Rana of Alirajpur
- Reign: 1862 – 1871
- Predecessor: Jaswant Singh
- Successor: Rup Deo
- House: Alirajpur
- Dynasty: Rathore
- Father: Jaswant Singh

= Ganga Deo =

Rana of Alirajpur from 1862 to 1871

Ganga Deo was the Rana of Alirajpur from 1862 until his deposition in 1871.

== Reign ==
His father, Jaswant Singh, who died in 1862, had left behind a will according to which the state of Alirajpur was to be divided equally between him and his brother, Rup Deo. To decide whether the will was to be acted upon, the Government of India consulted with neighboring Ruling Chiefs and decided that it should be set aside.

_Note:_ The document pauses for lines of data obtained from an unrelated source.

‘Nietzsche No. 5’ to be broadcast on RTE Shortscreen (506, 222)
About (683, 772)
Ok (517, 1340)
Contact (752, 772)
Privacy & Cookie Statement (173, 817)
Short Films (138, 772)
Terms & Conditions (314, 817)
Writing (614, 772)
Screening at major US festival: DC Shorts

It was decided that Ganga Deo is the heir to the deceased and should succeed to the chiefship while suitable provision should be made for Rup Deo. Accordingly, he was installed as the Rana of Alirajpur. On his succession, the Government of India conferred upon him a dress of honor, and he presented them with a nazrana of 1,500 rupees.

== Deposition ==
He was deposed for incompetency in 1869 and the state was placed under the superintendence of Muhammad Najab Khan. He was granted an allowance of 1,000 Rs. per month for his maintenance.

== Death ==
He died in March 1871. Upon his death, his younger brother, Rup Deo, succeeded to his titles.